INFORMATION SUPPLIED
—————
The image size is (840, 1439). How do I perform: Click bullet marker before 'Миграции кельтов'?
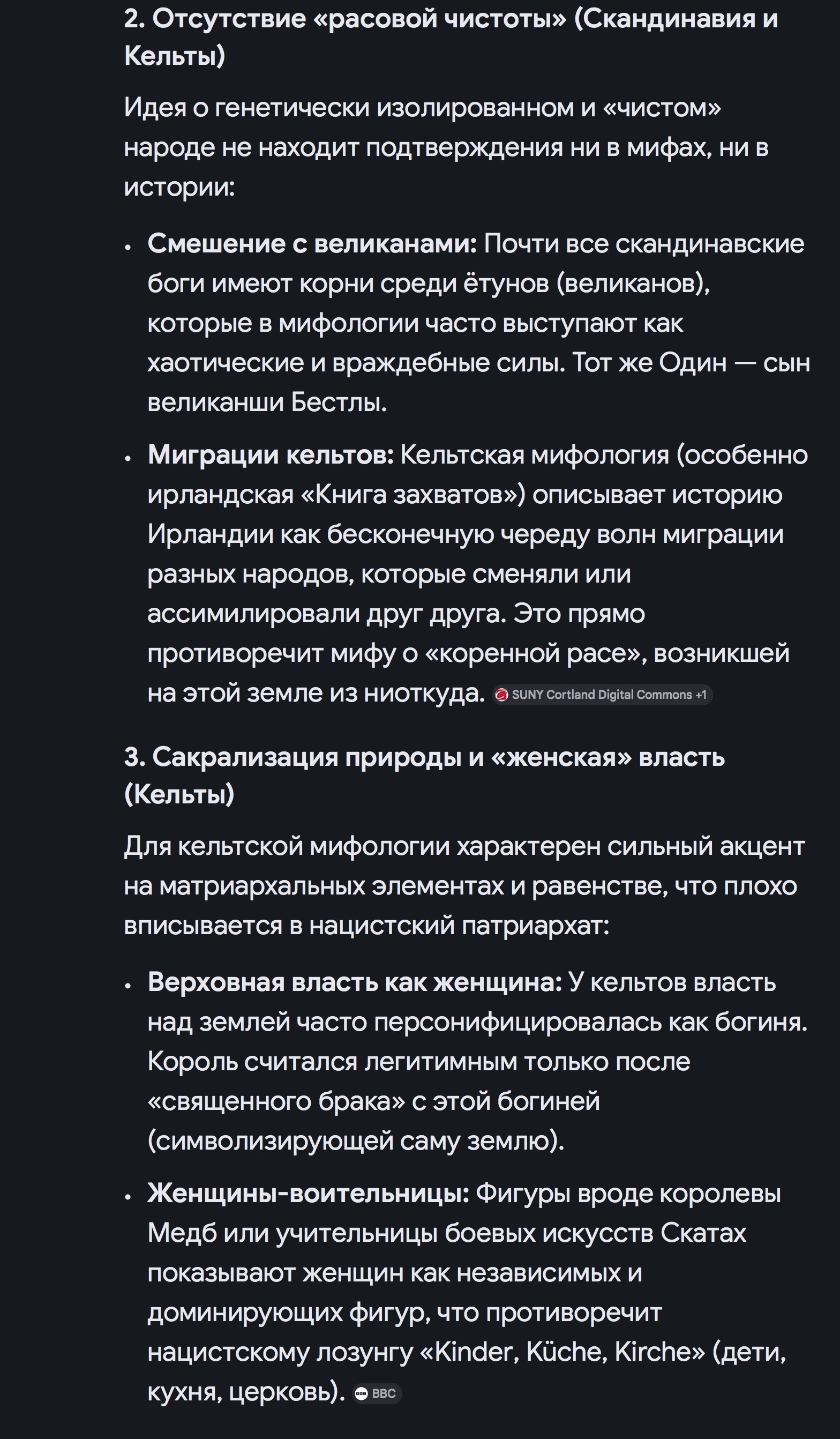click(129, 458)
—————
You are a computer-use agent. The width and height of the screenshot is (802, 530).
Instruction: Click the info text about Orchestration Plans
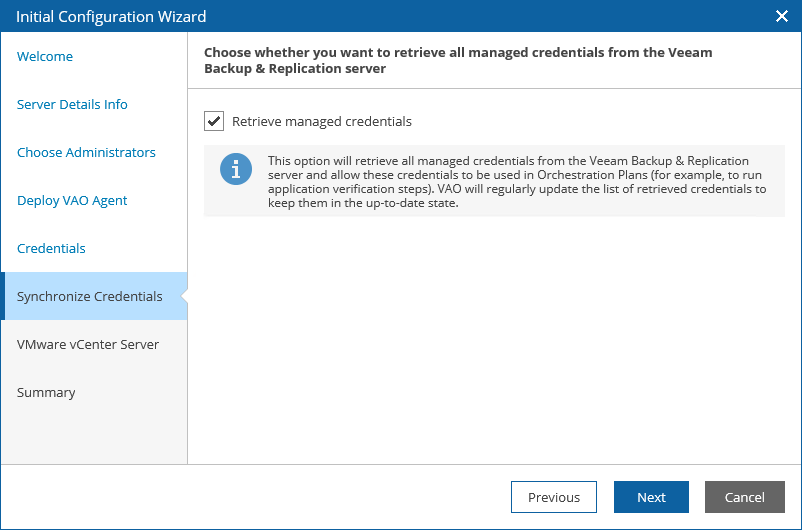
—————
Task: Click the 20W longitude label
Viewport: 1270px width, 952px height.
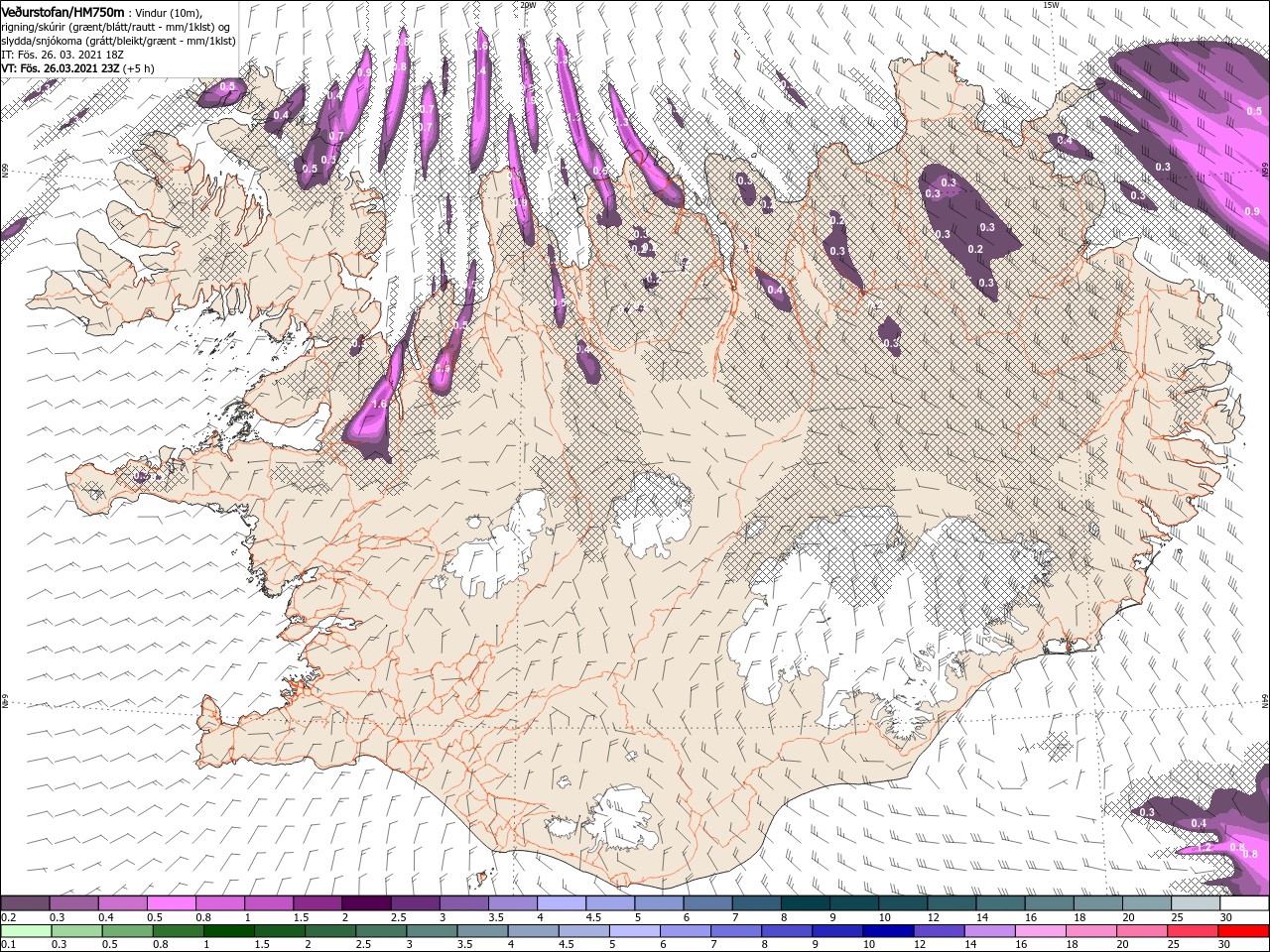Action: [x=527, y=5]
—————
GIVEN TASK
Rewrite the items starting at the line that contains "The image size" and ending at the line that contains "click(129, 458)", with "bullet marker" replaced by "list bullet" and everything else unchanged. Leave the pictures out of your answer.

RESULT OF THIS TASK
The image size is (840, 1439). How do I perform: Click list bullet before 'Миграции кельтов'?
click(129, 458)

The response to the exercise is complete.